> **PROBLEM TO SOLVE**
Which lines of the entries hold the string "Given"? Copy each one.
--
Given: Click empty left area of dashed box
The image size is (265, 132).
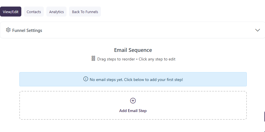Looking at the screenshot, I should 57,105.

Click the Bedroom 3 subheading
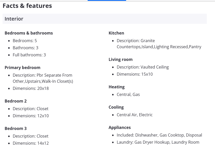coord(16,128)
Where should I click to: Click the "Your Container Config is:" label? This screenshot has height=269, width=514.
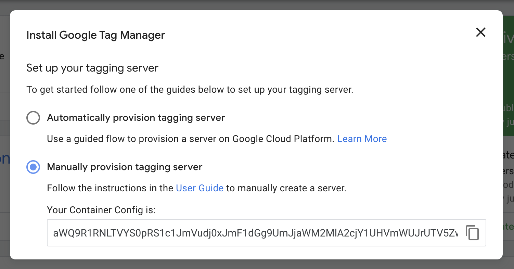[x=101, y=210]
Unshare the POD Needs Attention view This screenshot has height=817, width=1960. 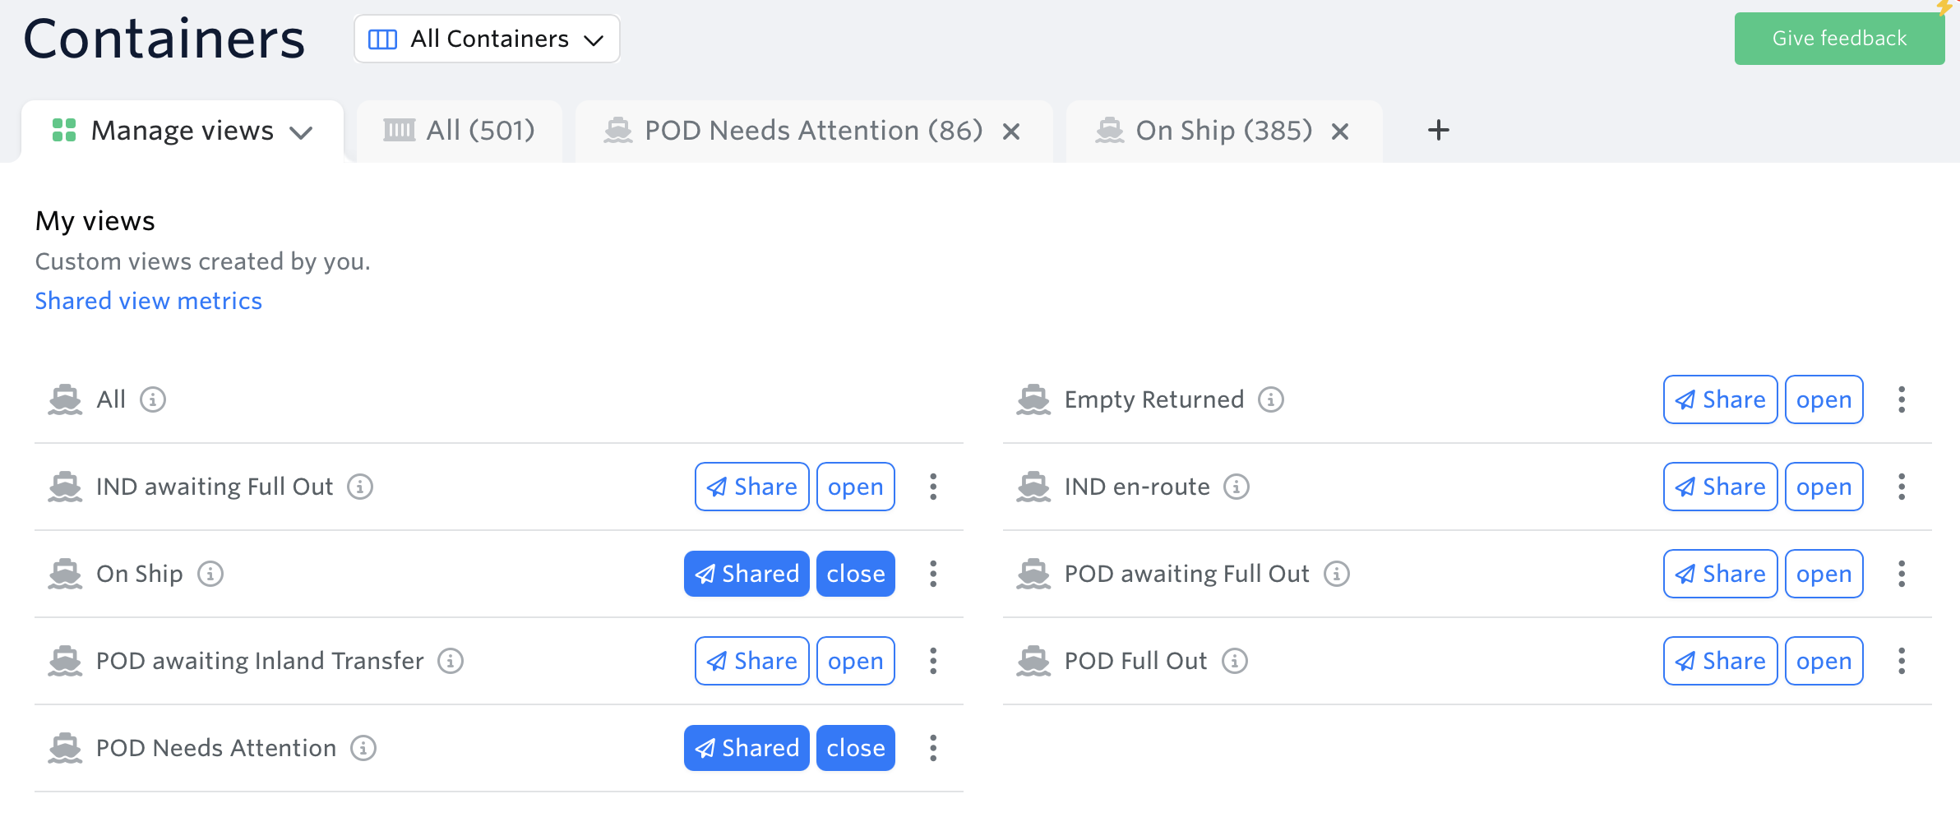747,748
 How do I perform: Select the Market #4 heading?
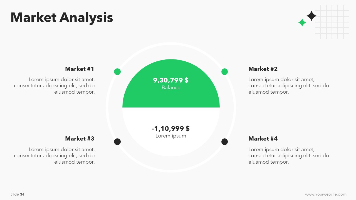tap(263, 139)
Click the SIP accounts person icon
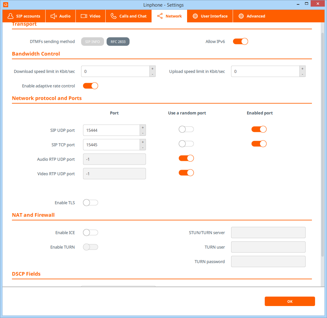 11,16
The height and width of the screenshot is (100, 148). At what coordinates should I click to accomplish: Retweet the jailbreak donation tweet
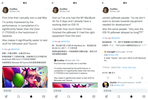119,78
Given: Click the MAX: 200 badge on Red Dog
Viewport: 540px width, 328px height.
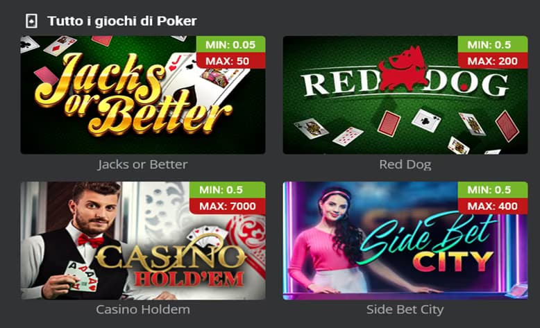Looking at the screenshot, I should [x=493, y=61].
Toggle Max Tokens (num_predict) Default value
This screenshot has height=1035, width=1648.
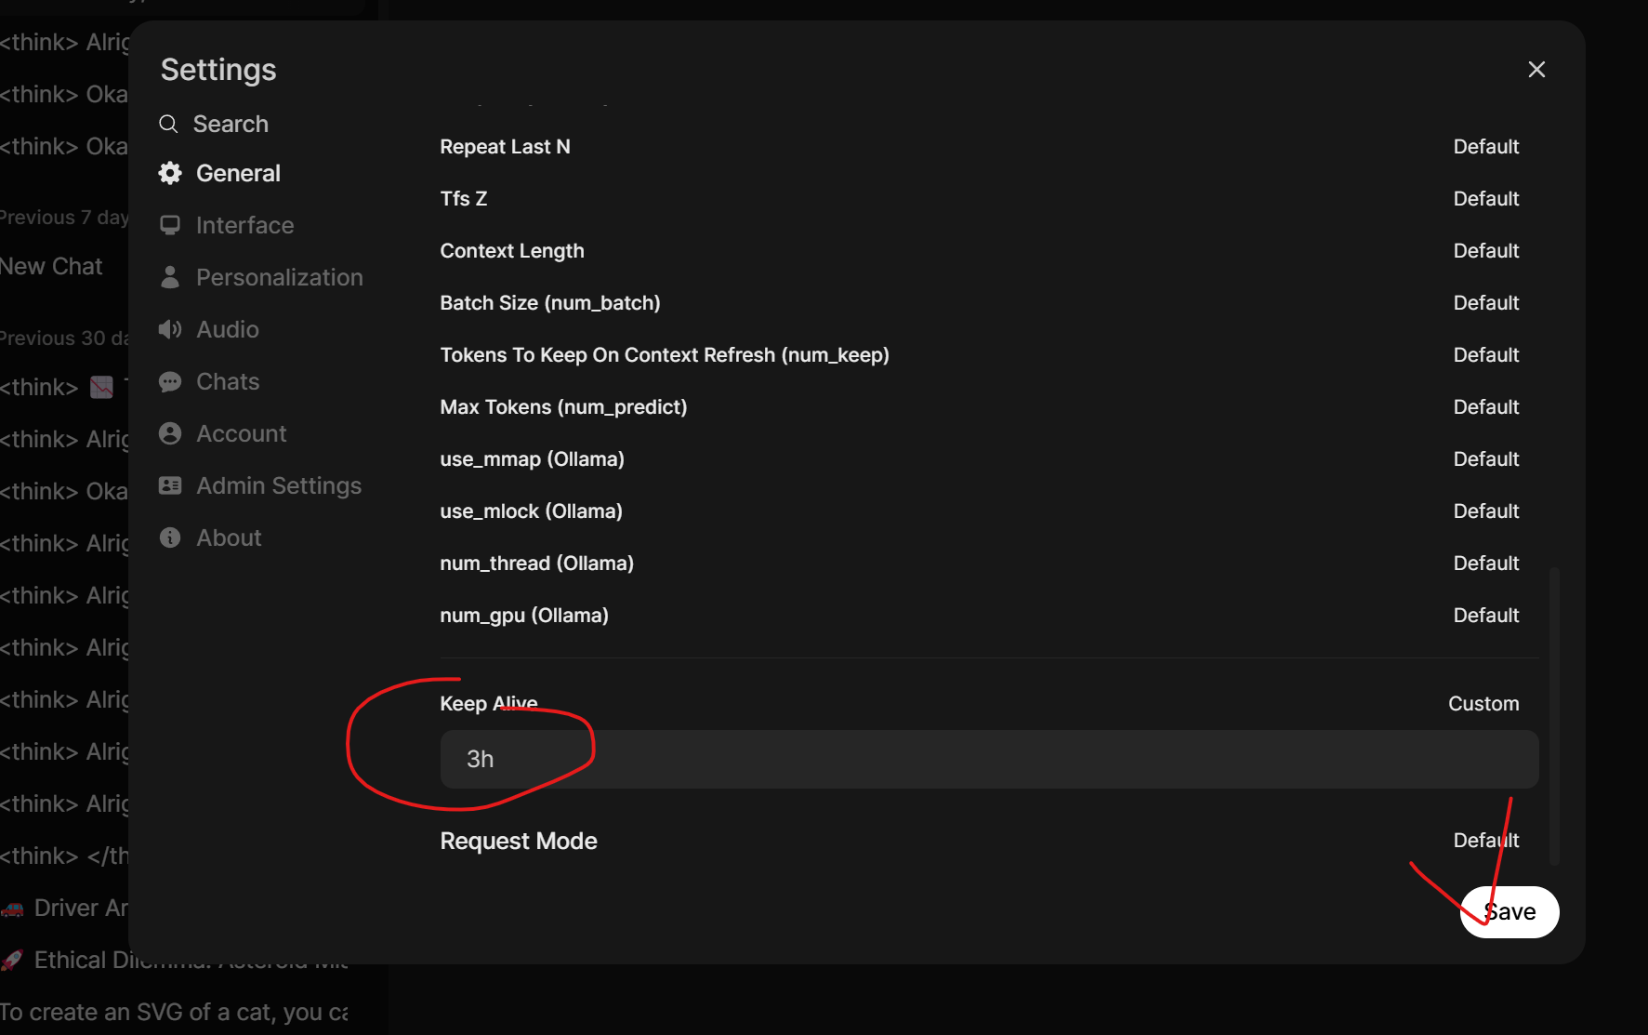pos(1485,407)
--
> **RESPONSE TO THIS EXERCISE**
Given: Click empty left area of dashed box
Given: Click the MAX: 200 badge on Red Dog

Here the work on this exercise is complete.